A cross-border approach to protecting the natural environment and developing regional tourism.

Additional tools

Print  
Welcome to Thayatal and Podyjí International Park with the Visitors’ Centre in the back ground Welcome to Thayatal and Podyjí International Park with the Visitors’ Centre in the back ground

Context

The Thayatal National Park shares a boundary of 26 kilometres of the Thaya River with the Podyjí National Park in the Czech Republic. When the Podyjí Park was created in 1991, Austria only had a small nature reserve on the bank of the river but it was decided to harmonise these two protected area and Thayatal National Park was established in 2000. In addition to its main aim of nature protection, one of the objectives of the Park was to promote environmental friendly tourism and so, there was a need for a centre that could provide a focal point for visitors.

Crossborder partenership

The construction and equipping of this Visitors’ Centre was undertaken on a partnership basis with 50% of the money coming from INTERREG IIIA, 25% from the Regional Development Fund of the Province of Lower Austria, 12% co-financing from the Federal Ministry and 13% from the Park’s own resources. The Podyjí partner Park also offered its advice and support.
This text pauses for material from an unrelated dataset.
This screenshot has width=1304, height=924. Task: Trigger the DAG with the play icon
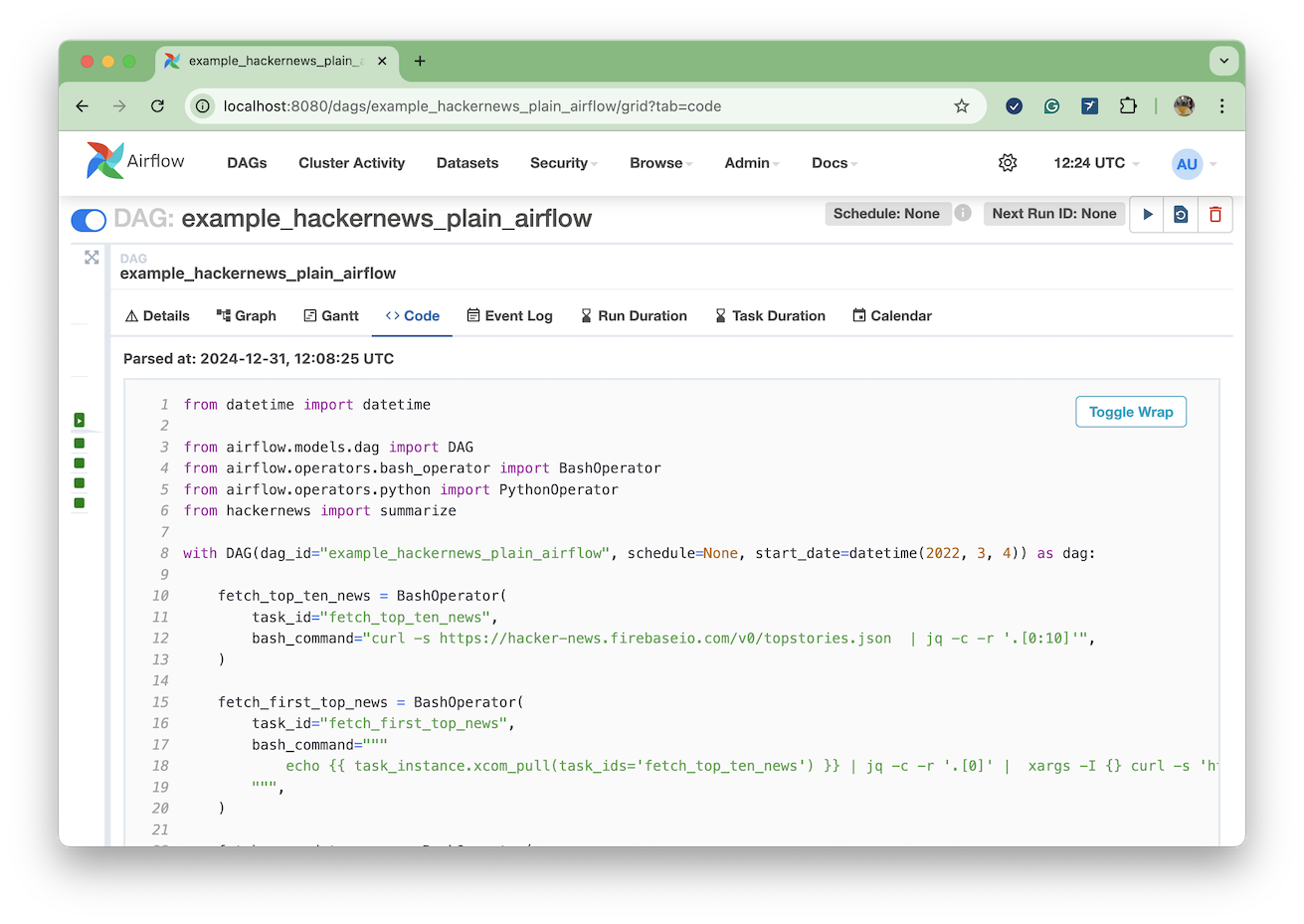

The overall project was led by external consultants and using their management experience, the Visitors’ Centre was completed in 2003 within both the agreed time scale and the estimated budget. No significant problems were encountered during the project and as a bonus, in 2004, the Centre was awarded a prize for excellence in wooden architecture.

Project activities

The Centre provides a range of environmental and tourist information and is the starting point for excursions and tours to the Park. In the exhibition hall, visitors can experience millions of years of local natural history and then attend seminars not only on nature protection but also on many other environmental issues. The Park places a special emphasis on interesting and educating children and young people in the environment and so, a variety of indoor and outdoor activities have been designed for schools and youth groups.
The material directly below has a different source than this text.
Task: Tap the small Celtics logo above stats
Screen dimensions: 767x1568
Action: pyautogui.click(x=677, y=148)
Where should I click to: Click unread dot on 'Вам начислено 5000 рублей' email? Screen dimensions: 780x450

There is continuing cooperation with the Czech National Park. Cross border hiking routes are being improved, especially as Austria and the Czech Republic have signed in 2006 a treaty on border crossings for tourists. There is also a joint management programme for the Parks which is implemented by the two management teams according to the laws in their countries.

Results

Some 25 000 people have used the Visitors’ Centre each year since it opened. About 16% have been pupils on the special school programmes which are extremely popular during May and June. Another 25% were people on excursions and walks and a further 17% were visitors to the exhibitions. The Park is now recognised as an important player in regional development, first of all in tourism but also in creating valuable partnerships with more than 40 organisations or companies. This partnership programme, which binds the members to well-defined quality criteria, has many mutual benefits. All partners are obliged to inform their customers about the Park and, in return, its partners’ products are promoted during its various events and through the shop in the Visitors’ Centre.
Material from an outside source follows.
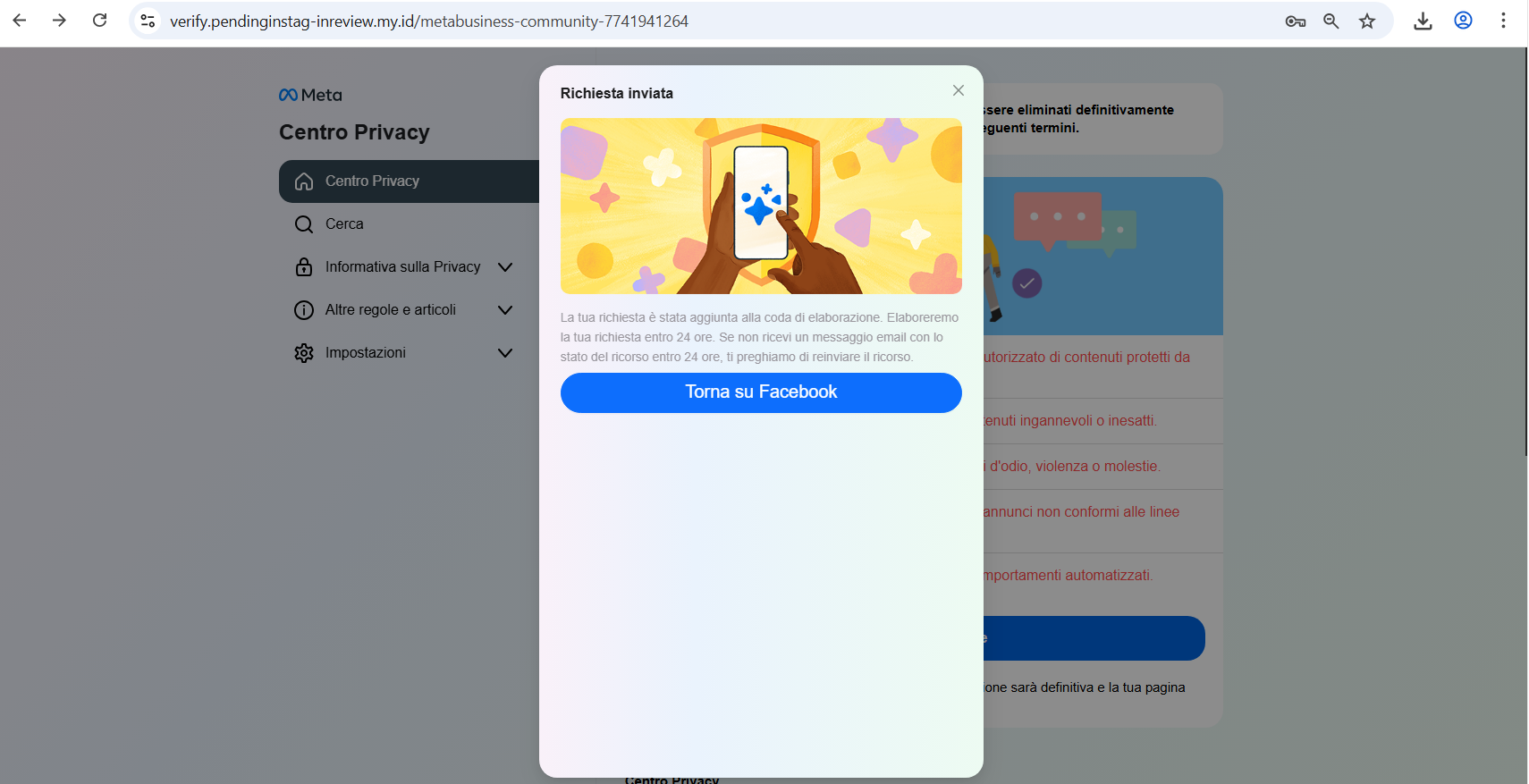1529x784 pixels.
Task: Click the browser forward arrow
Action: 59,21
With the opening of the Centre, three more full-time staff have been employed and a further nine people are on temporary contracts. These extra members of staff have helped the Park to provide a very high quality of service and this has been confirmed by an analysis of consumer opinion. The survey covered customer service, information, equipment, special programmes for children, opening hours, and responses to telephone and e-mail enquires. The Park attained 96% which was the highest rating ever awarded to a Lower Austrian tourist attraction.

The next steps are to work with the regional tourist sector on public relations activities with a view to increasing the number of visitors even further. Robert Brunner, the Park Manager, believes that “we have learned two major lessons from this project. Firstly, professional project management reduces the risks and save times and money and secondly, never underestimate the importance of local tourist organisations in attracting visitors to your project and its activities!”